De nos jours, n’importe quel appel téléphonique que vous effectuez se déroule sur Internet à quelques exceptions près dans certains pays en voie de développement. Une inversion d’infrastructure totale. « De nos jours, n’importe quel appel téléphonique que vous effectuez se déroule sur Internet à quelques exceptions près dans certains pays en voie de développement. Une inversion d’infrastructure totale. »
On s’est aperçu qu’il était très difficile d’acheminer des données à travers une ligne téléphonique étroite prévue pour la voix mais si vous inversez l’équation, mettre de la voix sur une connexion de données est d’une simplicité biblique.
De la banque à Bitcoin
Désormais nous avons Bitcoin. Nous avons une plateforme de confiance décentralisée qui peut opérer des transactions sur une base globale sans intermédiaires. Mais nous vivons toujours dans l’ancien système.[…]
De nos jours, nous roulons en voiture sur les routes boueuses de la banque. La super voiture Bitcoin, la formule 1 de la finance roule sur les routes boueuses et cahoteuses de l’infrastructure bancaire des années soixante-dix.
Les banques regardent ça et disent, « Ça ne marche pas. Regardez, vous devez faire toutes les réglementations que nous faisons. Vous devez faire toutes les identifications que nous faisons. Vous devez tout ralentir pour vous mettre au diapason de la banque traditionnelle. Ça ne marchera jamais. Et de plus, vous n’avez pas assez d’utilisateurs pour créer une infrastructure et vous n’avez pas une infrastructure suffisante pour attirer de nouveaux utilisateurs. Donc, clairement, ce truc ne marchera jamais. » […]

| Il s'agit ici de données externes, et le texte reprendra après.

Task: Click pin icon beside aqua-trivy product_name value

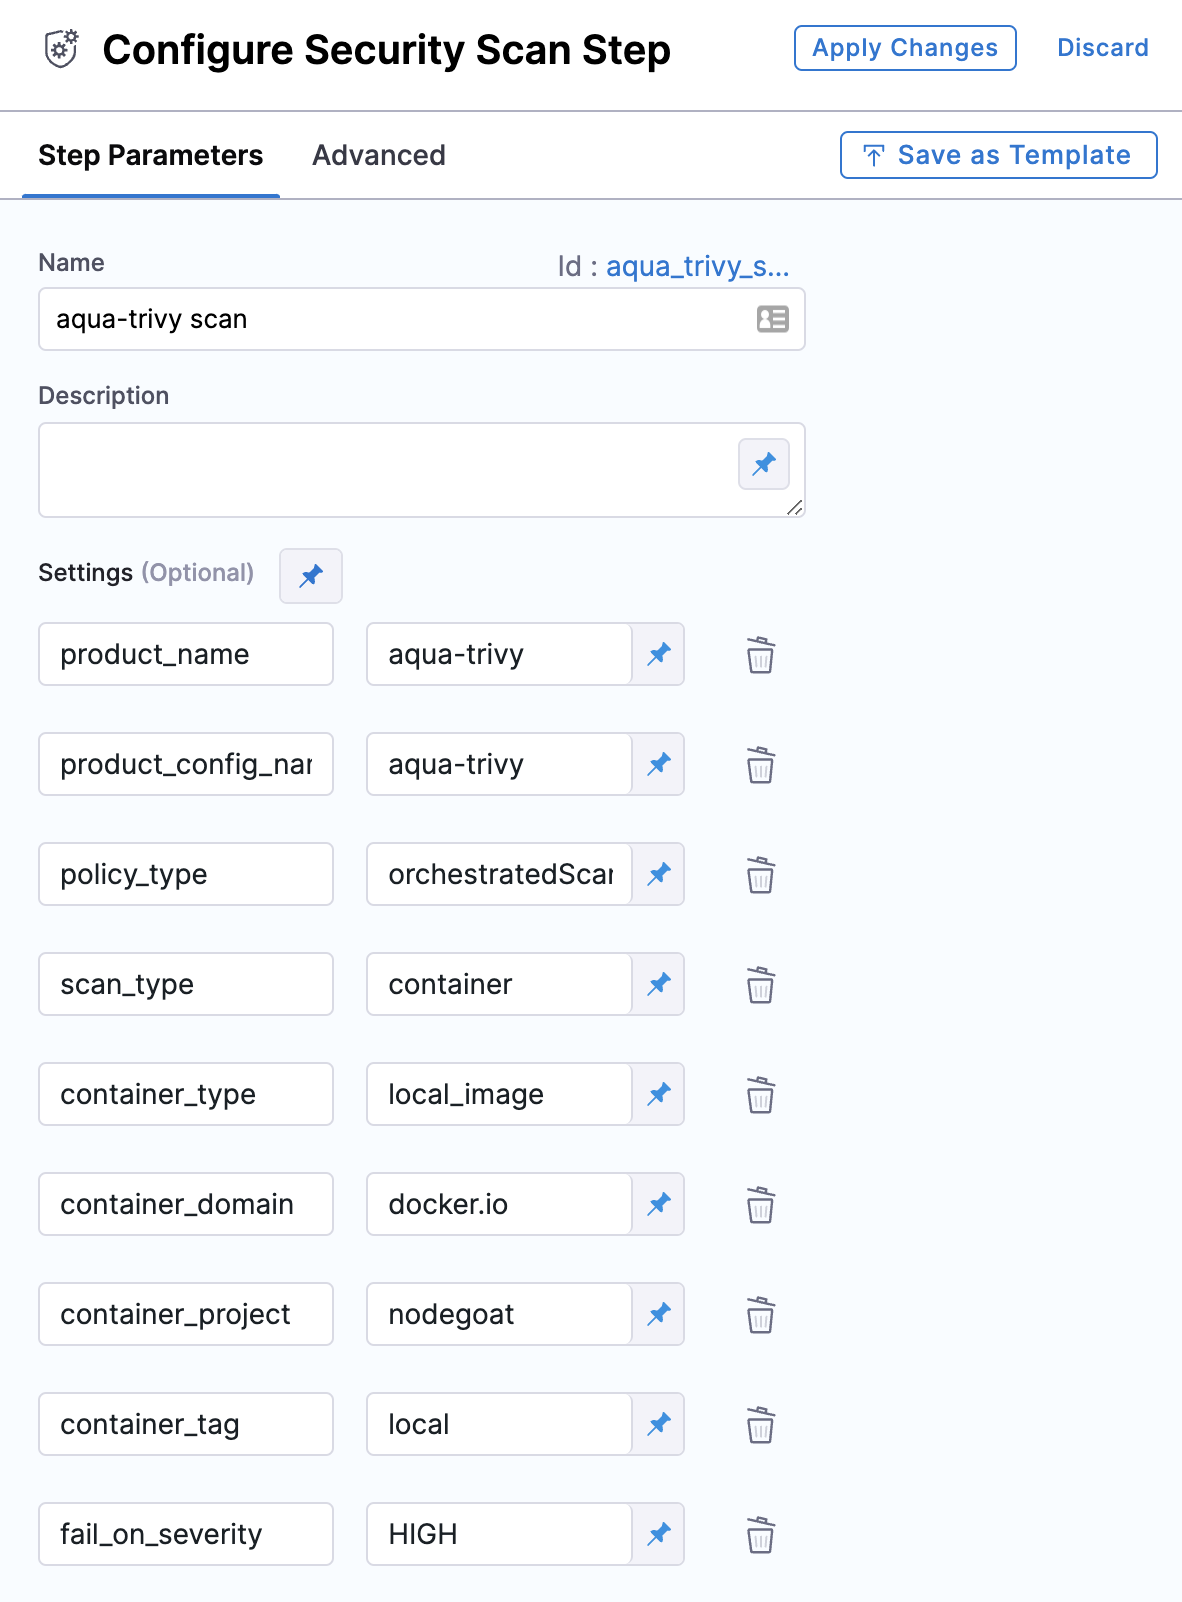Action: (x=658, y=654)
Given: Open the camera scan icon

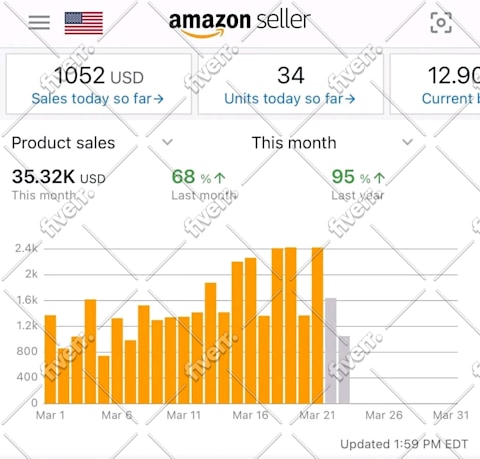Looking at the screenshot, I should (441, 22).
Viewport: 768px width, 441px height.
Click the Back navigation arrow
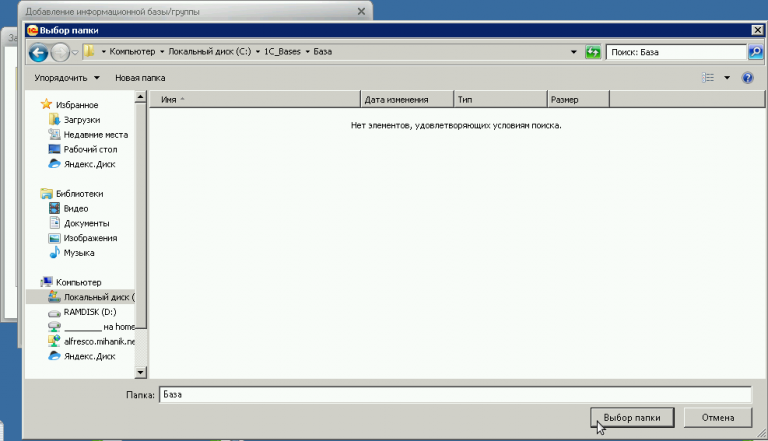(x=39, y=52)
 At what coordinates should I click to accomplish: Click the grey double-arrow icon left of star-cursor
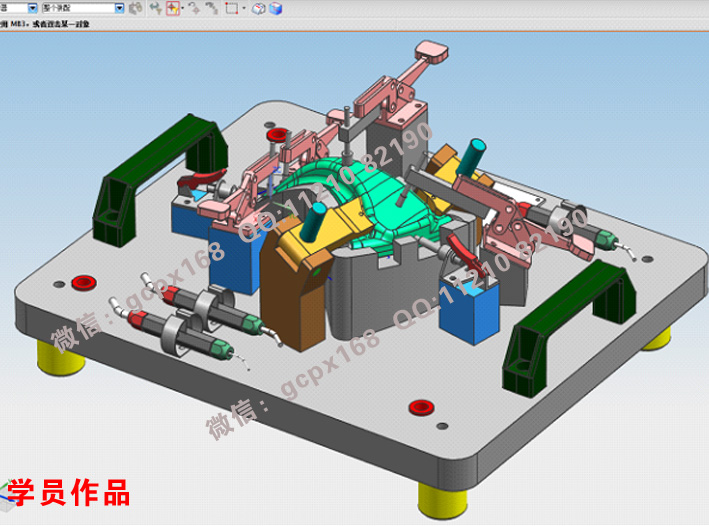click(x=155, y=8)
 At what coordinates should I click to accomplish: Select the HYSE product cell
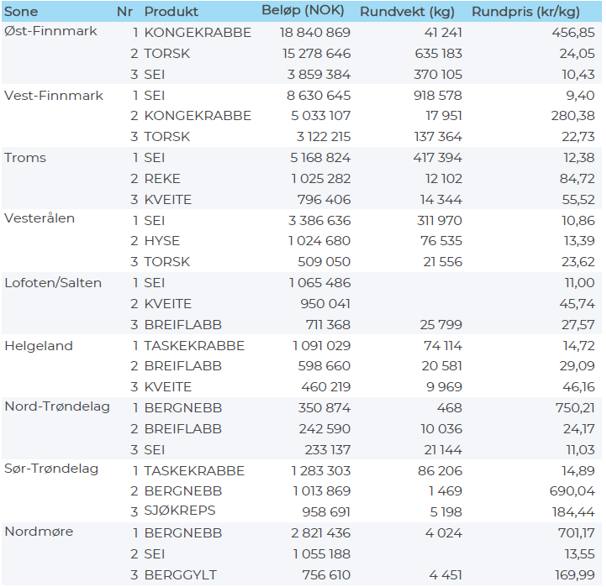click(162, 241)
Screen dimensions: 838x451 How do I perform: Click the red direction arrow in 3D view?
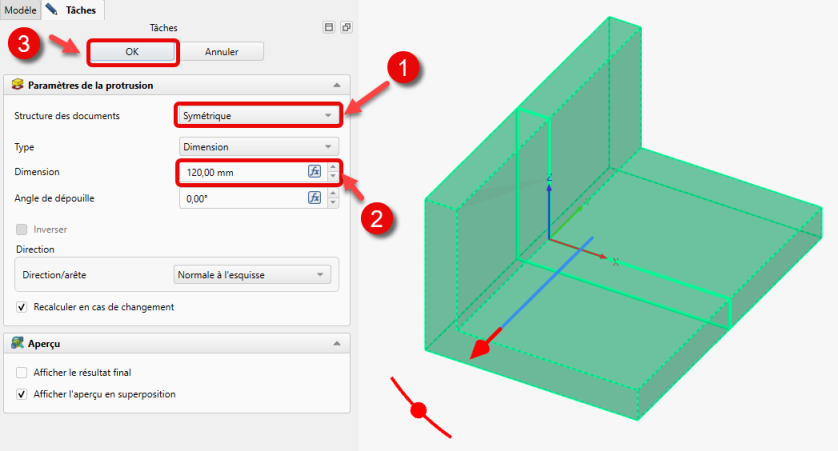(483, 347)
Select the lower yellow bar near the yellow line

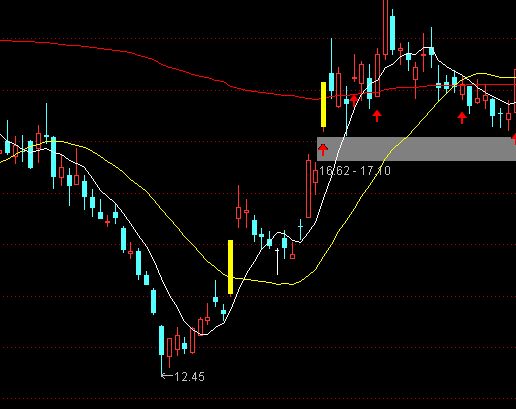[x=230, y=267]
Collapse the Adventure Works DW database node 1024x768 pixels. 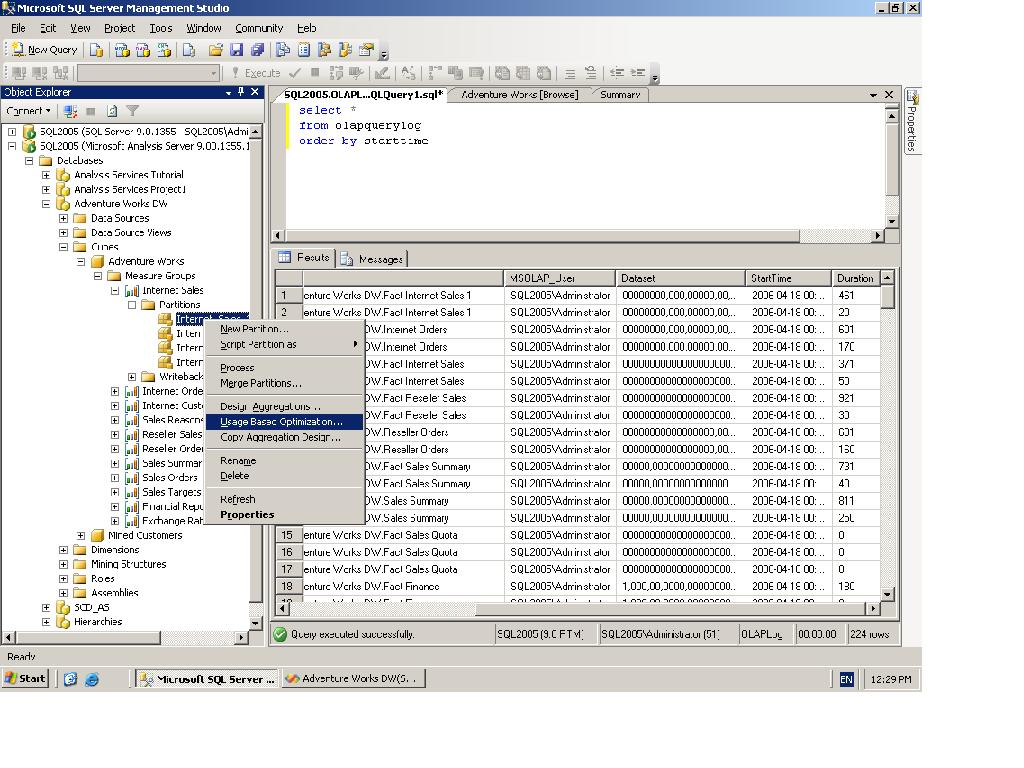tap(46, 204)
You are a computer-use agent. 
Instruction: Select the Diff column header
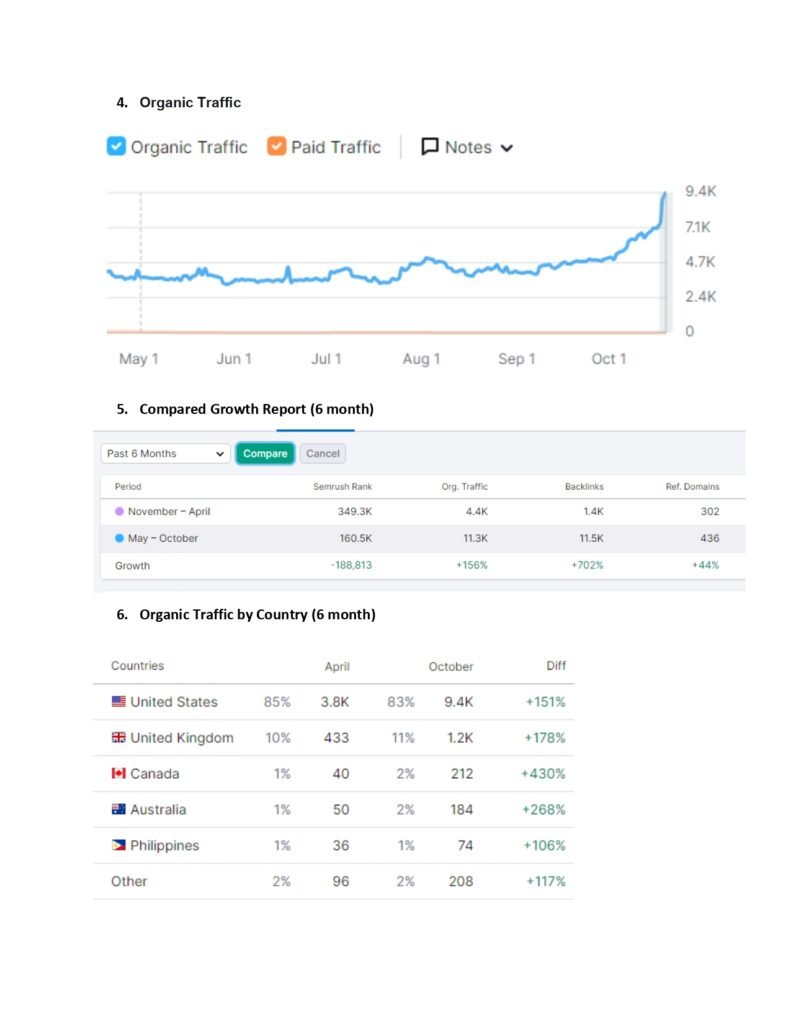pyautogui.click(x=554, y=666)
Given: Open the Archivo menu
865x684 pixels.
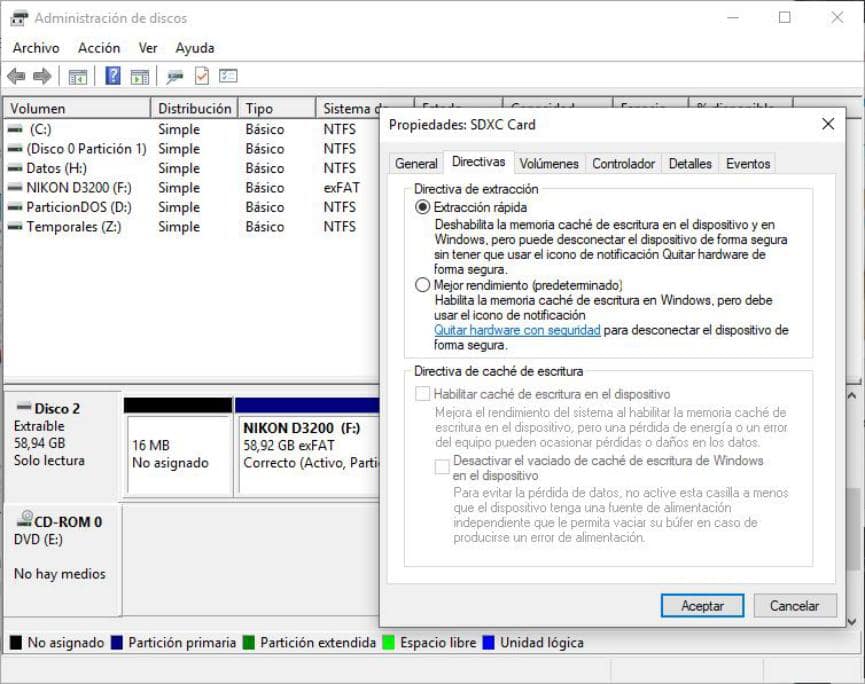Looking at the screenshot, I should (36, 48).
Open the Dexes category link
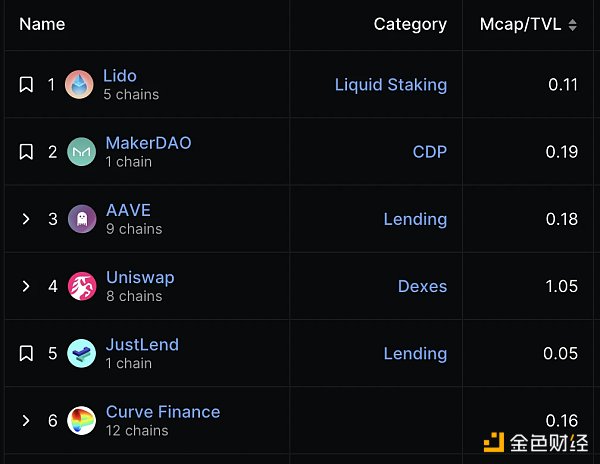 coord(422,286)
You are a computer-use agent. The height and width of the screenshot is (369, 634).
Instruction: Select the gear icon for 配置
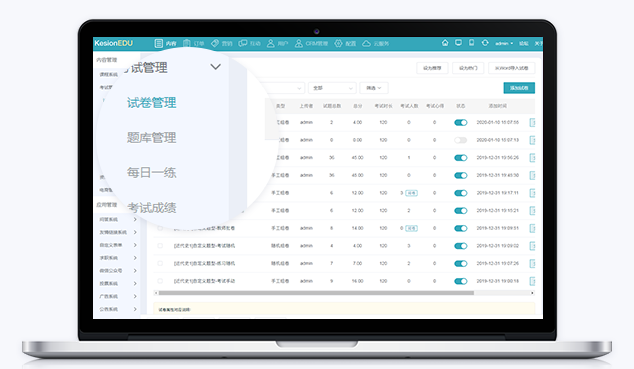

Je prédis que dans les prochaines 15 à 20 années, nous assisterons à une grande inversion d’infrastructure dans la finance. Dans un premier temps, les banques vont résister. Puis les banques l’adopteront. Les banques feront tourner leurs systèmes à côté des blockchains et Bitcoin et, en définitive, elles feront tourner la banque traditionnelle comme une application sur le registre de confiance décentralisé. Parce que, alors même qu’il est très difficile de tenir un registre de confiance décentralisé qui est connecté à tous ces anciens systèmes bancaires, la simulation du système bancaire ancien sur un registre décentralisé, sur Bitcoin, sur une blockchain ouverte, globale, est banale. Tout ce que vous avez à faire, c’est utiliser toutes les capacités en les ralentissant. Par exemple, je peux créer une application prenant votre transaction Bitcoin en trois à cinq jours ouvrés pour un coût de 5 dollars. Je fais alors de la banque traditionnelle.[…]
Pour ceux d’entre nous qui sont habitués au système bancaire de l’ancienne génération et qui disent, « Je n’aime pas cette finance rapide. Elle me met mal à l’aise. Je veux m’asseoir à ma table de cuisine chaque dimanche, pointer mon chéquier pour m’assurer qu’aucun chèque n’a été rejeté. Je n’aime pas ces transferts électroniques instantanés globaux. Ça me fait peur », nous pourrons ralentir ce processus.[…]
Il est très difficile d’autoriser le futur sur notre système traditionnel. Quand vous tentez de le faire, certains pointent vers le futur et disent, « Regardez, ça ne marche pas. » Quand vous inversez l’infrastructure, il devient très facile de simuler le passé sur le réseau du futur.